- _Aufgaben_
a. Nennen Sie in der Reihenfolge des Textes alle Wörter im Leserbrief zur Genitalverstümmelung, die den Wortstamm „verstümm“ enthalten.
b. Führen Sie den Leserbrief zur Genitalverstümmelung nach seinem letzten Satz weiter.

- _Textauszug_
==============================

Leserbrief

Schärfere Mittel gegen Genitalverstümmelung

Mit großem Interesse habe ich den Artikel ,,Wer nicht kooperiert, der soll die Familienbeihilfe verlieren" am 26.11.2019 von der Autorin Stefanie Schenker gelesen. Dazu möchte ich gerne Stellung nehmen.
Im Artikel ging es um das Problem weibliche Verstümmlung und wie man die Familienbeihilfe verlieren kann, wenn man über so ein Vorfall Bescheid weiß und das nicht beim Jugendamt meldet. Dafür hat sich SPÖ-Stadträtin Anja Hagenauer eingesetzt.
Ich persönlich, finde es schrecklich, dass Leute heutzutage immer noch kleine Mädchen verstümmelt werden. Das Traurigste ist auch, dass ihnen nicht viel geholfen werden kann, weil, wie auch im Artikel erwähnt, die Taten im Ausland geschehen. Ich finde, dass Anja Hagenauer hier die richtige Sache macht und schärfere Mittel einsetzt. Ich hoffe ihr Projekt wird mehr unterstützt und, dass man das Thema Genitalverstümmlung mehr anspricht als früher.

==============================

- _Gezeigte Daten_
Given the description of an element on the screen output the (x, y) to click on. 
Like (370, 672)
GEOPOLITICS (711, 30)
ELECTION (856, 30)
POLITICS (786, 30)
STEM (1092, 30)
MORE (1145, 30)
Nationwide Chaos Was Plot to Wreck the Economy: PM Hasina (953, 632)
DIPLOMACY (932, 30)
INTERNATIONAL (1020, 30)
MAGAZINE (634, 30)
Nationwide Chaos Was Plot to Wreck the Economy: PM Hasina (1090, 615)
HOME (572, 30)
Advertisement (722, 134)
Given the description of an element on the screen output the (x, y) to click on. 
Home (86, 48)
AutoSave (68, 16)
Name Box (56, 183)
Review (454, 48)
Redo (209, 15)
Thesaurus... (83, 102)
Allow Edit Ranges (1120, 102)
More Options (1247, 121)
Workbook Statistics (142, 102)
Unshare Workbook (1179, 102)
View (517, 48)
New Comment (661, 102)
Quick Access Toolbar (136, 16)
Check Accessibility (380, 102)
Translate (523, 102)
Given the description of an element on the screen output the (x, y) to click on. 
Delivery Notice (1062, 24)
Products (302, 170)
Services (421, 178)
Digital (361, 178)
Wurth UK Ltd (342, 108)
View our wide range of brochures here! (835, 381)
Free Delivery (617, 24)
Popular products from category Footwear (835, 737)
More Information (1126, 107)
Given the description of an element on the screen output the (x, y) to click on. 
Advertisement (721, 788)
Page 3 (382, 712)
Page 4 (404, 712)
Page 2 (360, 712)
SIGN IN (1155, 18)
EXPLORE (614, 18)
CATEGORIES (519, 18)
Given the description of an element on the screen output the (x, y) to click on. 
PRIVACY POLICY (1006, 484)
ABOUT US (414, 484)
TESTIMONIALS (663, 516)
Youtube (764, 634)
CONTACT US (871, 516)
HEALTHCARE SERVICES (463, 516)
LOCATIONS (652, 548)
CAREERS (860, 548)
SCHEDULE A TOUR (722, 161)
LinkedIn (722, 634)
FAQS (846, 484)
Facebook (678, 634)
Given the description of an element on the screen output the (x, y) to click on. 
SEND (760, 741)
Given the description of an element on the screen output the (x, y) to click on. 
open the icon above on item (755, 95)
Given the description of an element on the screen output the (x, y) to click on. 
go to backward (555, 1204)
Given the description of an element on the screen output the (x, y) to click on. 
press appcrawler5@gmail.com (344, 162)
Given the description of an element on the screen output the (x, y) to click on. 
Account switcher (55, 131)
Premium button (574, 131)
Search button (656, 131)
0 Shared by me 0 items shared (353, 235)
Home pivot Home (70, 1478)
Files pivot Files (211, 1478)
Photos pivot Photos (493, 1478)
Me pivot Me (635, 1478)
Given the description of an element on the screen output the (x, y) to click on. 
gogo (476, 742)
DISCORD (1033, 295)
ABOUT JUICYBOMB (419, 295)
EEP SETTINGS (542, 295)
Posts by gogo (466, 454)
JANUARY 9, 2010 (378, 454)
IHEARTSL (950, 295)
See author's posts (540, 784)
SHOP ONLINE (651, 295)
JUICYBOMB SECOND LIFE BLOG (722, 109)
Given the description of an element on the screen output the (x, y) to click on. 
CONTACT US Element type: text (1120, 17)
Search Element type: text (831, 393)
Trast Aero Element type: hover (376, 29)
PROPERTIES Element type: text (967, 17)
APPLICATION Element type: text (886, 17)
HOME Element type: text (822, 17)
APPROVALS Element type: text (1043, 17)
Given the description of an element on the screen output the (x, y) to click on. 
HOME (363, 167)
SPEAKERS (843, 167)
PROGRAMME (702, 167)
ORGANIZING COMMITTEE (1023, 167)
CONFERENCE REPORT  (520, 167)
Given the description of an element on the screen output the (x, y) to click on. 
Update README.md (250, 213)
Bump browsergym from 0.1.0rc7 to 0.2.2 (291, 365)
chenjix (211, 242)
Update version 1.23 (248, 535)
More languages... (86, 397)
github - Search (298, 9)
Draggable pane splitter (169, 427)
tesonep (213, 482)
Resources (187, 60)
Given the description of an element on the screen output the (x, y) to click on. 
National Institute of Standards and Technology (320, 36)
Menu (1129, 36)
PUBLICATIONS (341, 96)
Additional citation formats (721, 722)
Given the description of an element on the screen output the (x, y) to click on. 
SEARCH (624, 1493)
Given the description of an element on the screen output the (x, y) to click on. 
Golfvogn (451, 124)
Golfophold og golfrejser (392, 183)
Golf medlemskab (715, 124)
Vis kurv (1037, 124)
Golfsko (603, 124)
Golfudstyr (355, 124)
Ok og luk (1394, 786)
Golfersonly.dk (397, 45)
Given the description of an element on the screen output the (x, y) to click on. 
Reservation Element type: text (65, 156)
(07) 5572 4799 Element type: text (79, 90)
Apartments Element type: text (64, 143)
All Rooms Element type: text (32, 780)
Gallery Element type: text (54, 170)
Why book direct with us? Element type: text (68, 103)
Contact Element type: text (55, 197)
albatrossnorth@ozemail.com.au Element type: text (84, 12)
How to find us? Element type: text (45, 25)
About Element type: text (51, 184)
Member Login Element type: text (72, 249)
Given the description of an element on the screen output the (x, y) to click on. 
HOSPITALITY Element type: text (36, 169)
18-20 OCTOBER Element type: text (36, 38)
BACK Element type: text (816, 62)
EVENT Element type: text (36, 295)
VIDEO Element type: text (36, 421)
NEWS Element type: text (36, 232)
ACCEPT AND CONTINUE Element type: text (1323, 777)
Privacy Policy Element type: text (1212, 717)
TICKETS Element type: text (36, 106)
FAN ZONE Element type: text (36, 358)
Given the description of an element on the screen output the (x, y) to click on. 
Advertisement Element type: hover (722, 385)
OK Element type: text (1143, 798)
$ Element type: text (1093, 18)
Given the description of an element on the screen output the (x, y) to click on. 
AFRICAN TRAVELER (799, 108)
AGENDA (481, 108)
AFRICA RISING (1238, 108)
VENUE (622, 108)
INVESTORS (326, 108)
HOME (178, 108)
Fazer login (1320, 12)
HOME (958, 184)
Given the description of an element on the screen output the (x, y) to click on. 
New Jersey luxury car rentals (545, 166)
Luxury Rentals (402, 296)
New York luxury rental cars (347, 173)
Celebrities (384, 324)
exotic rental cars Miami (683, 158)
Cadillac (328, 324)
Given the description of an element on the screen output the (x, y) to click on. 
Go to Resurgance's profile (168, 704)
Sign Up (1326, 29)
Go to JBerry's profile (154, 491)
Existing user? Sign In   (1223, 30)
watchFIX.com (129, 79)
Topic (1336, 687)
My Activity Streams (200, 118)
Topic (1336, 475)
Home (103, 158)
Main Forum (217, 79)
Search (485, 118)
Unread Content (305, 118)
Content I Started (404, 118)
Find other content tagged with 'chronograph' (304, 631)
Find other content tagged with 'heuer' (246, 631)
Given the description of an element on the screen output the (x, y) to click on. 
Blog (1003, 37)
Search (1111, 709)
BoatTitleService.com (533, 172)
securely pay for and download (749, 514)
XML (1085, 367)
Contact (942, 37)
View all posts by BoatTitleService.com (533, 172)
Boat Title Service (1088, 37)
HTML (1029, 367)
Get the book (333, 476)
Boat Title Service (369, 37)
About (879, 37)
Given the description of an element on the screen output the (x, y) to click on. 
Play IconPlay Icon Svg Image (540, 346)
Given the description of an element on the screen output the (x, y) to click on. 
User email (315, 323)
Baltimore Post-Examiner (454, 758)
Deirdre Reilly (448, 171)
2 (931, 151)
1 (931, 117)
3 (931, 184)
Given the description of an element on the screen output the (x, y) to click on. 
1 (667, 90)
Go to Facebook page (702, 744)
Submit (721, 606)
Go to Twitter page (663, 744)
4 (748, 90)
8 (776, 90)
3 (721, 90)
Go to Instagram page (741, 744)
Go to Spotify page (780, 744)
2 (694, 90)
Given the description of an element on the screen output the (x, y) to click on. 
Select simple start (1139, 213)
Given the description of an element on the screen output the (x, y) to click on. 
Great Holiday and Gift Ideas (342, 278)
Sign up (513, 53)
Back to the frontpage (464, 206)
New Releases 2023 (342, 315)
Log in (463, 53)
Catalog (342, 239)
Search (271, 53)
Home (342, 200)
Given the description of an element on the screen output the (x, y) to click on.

==============================

- _Lösungen_
a. Genitalverstümmelung, Verstümmlung, verstümmelt, Genitalverstümmlung

b.
Ich finde es auch toll, dass Salzburg bei der UNO-Kampagne ,,Orange The World" mitmacht und viele Gebäude 16 tagelang orange beleuchtet. Ich bin mir sicher, dass Frauen die Opfer einer Gewalttat oder ähnliches sind oder waren, sich bestimmt darüber freuen, dass sie nicht vergessen werden und dass man an sie denkt.
In Zukunft soll es überall schärfere Mittel bezüglich Genitalverstümmelung geben und der ,,Orange The World"-Tag soll weiterhin weltweit gefeiert werden.